**Selected passage:**
((
# Move savings from euro account to sterling account in UK



## ruanaidh (13 Apr 2010)

I have been in full time employment for the last few years and I have managed to save around €15K in various savings accounts. I intend to go back to college in September in the UK to further my studies. Of course I'll be needing this money I have saved in Sterling. 

As Sterling is currently at a 7 week high against the Euro due to concerns over Greece not being able to pay it's debts. I'm wondering is now the time to maybe move my savings to a UK savings account? Is Sterling only going to get stronger against the Euro between now and September?


----------



## ronanlyons (21 Apr 2010)

I was in an identical position 12 months ago and got lucky with the rate when I moved my savings over in September.

In all honesty, you're getting a good rate no matter what at the moment - purchasing-power parity would suggest an exchange rate of about 0.75.

Having said that, one look at the government/political situation in the UK does not lead me to believe that the UK is going to be a bastion of currency stability over the coming six months. A lot of that uncertainty might be priced in, in fairness, so a Tory majority could see a little rebound in sterling.

However, the question to ask is really whether Greece will act as a bigger drag on the euro than the UK deficit will on sterling. Greece is small (although potentially the thin end of the wedge) in eurozone terms, while the deficit is huge in UK terms...

With international markets, though, you really never can tell.


----------



## wirelessdude (30 Jul 2010)

what is the best way to transfer euro to sterling?


----------



## ccraig (24 Aug 2010)

*sterling euro exchange rate*

Transfermate.com do this but you should always compare with the irish banks also to make sure you get the best deal


----------
))
**Stored records:**
((
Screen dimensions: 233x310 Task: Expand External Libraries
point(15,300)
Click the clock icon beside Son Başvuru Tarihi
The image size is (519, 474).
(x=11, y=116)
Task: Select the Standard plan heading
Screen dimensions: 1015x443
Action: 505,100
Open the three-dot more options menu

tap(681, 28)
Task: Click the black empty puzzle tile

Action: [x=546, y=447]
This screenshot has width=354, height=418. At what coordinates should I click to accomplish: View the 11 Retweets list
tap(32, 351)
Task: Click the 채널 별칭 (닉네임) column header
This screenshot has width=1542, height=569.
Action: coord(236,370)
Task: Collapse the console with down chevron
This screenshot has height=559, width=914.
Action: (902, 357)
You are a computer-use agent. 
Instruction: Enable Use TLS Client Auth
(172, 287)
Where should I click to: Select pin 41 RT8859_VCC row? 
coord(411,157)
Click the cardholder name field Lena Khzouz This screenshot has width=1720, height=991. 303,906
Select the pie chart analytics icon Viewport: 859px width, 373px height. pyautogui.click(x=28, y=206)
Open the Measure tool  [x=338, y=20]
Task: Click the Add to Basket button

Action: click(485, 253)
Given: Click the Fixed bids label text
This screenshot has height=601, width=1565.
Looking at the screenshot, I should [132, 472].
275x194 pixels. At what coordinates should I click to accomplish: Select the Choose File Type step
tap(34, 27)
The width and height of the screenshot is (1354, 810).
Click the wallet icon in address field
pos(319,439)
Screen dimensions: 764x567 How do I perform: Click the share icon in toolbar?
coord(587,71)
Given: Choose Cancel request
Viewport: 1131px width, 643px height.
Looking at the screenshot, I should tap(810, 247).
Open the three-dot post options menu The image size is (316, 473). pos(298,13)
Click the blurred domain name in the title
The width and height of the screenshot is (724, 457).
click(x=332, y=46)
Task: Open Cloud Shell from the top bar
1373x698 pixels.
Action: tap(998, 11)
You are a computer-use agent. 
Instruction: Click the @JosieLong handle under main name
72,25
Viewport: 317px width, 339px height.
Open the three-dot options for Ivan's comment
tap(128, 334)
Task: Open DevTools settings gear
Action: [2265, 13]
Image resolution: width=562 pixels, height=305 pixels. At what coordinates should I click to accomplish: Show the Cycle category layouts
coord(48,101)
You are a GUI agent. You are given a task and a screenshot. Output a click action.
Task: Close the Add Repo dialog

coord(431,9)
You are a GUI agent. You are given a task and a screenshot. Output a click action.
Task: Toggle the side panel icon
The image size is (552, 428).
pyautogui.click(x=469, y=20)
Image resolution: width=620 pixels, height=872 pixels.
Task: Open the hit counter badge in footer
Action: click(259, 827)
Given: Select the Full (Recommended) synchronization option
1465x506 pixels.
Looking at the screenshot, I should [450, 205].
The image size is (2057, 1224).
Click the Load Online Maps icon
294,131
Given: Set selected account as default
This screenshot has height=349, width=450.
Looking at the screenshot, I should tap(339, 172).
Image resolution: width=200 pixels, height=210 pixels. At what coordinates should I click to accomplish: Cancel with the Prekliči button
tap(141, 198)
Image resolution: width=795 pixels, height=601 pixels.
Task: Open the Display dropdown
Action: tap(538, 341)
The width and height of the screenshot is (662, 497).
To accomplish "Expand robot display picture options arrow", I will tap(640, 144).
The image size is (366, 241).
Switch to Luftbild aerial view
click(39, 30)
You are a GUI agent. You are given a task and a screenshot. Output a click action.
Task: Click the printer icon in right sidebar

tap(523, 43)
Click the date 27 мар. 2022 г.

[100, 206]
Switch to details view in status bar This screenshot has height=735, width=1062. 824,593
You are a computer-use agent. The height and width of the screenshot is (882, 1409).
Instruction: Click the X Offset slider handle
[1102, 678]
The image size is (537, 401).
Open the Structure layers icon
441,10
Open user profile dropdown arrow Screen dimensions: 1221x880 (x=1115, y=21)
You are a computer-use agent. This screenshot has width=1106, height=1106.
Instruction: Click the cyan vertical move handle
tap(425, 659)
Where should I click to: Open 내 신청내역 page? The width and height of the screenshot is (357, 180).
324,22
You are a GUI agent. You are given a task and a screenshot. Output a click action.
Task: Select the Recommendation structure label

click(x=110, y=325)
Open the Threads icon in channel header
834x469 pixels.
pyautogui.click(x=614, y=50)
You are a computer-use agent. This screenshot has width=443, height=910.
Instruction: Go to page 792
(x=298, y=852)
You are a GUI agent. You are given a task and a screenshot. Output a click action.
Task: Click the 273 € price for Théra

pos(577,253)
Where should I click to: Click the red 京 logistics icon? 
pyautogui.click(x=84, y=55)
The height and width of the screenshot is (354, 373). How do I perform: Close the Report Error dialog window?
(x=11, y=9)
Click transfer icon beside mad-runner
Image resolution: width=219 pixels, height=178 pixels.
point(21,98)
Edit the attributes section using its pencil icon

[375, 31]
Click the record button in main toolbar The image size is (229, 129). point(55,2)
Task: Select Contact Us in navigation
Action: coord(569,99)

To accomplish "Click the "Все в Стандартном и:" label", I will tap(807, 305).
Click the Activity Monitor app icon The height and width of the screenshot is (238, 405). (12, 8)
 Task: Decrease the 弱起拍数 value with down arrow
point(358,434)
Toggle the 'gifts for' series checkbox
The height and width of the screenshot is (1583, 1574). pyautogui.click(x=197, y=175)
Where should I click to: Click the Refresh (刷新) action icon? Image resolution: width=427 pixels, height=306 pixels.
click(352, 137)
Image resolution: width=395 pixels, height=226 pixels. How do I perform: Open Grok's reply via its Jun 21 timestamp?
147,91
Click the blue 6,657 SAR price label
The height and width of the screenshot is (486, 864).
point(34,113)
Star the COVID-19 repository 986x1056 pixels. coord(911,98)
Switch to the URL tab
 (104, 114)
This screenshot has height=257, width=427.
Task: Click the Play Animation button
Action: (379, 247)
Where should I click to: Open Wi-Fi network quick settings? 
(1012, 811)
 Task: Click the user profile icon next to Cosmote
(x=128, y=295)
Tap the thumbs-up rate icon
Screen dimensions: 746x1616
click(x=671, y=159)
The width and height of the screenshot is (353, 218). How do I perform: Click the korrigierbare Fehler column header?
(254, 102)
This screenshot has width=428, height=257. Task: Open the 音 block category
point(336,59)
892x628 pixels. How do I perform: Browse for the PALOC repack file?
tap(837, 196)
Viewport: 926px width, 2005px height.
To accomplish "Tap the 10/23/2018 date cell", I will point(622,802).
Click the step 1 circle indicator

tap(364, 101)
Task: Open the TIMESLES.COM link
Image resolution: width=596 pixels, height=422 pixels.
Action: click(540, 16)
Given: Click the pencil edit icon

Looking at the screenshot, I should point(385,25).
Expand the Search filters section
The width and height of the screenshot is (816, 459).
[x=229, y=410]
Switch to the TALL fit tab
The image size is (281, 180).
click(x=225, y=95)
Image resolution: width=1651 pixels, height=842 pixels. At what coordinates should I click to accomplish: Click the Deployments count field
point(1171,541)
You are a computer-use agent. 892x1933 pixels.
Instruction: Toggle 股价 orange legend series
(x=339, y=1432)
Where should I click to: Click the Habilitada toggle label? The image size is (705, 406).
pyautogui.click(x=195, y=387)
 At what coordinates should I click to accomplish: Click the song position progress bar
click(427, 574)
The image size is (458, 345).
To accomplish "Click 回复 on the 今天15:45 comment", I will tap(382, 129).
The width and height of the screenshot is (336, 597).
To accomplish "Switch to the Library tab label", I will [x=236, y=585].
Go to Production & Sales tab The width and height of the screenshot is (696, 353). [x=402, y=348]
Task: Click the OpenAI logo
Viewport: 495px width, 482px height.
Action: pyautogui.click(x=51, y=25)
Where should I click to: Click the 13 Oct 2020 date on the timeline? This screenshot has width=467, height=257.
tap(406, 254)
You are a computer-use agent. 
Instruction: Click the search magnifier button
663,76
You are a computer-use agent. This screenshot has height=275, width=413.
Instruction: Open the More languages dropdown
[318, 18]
))
**Exercise task A:** Reproduce the part of the forum thread about moving euro savings to sterling that opens with the words "In all honesty, you're" and closes with "never can tell.".
**Exercise task B:** In the forum thread about moving euro savings to sterling, roughly how much has the first poster saved?

**Exercise answer A:**
In all honesty, you're getting a good rate no matter what at the moment - purchasing-power parity would suggest an exchange rate of about 0.75.

Having said that, one look at the government/political situation in the UK does not lead me to believe that the UK is going to be a bastion of currency stability over the coming six months. A lot of that uncertainty might be priced in, in fairness, so a Tory majority could see a little rebound in sterling.

However, the question to ask is really whether Greece will act as a bigger drag on the euro than the UK deficit will on sterling. Greece is small (although potentially the thin end of the wedge) in eurozone terms, while the deficit is huge in UK terms...

With international markets, though, you really never can tell.

**Exercise answer B:** Around €15K.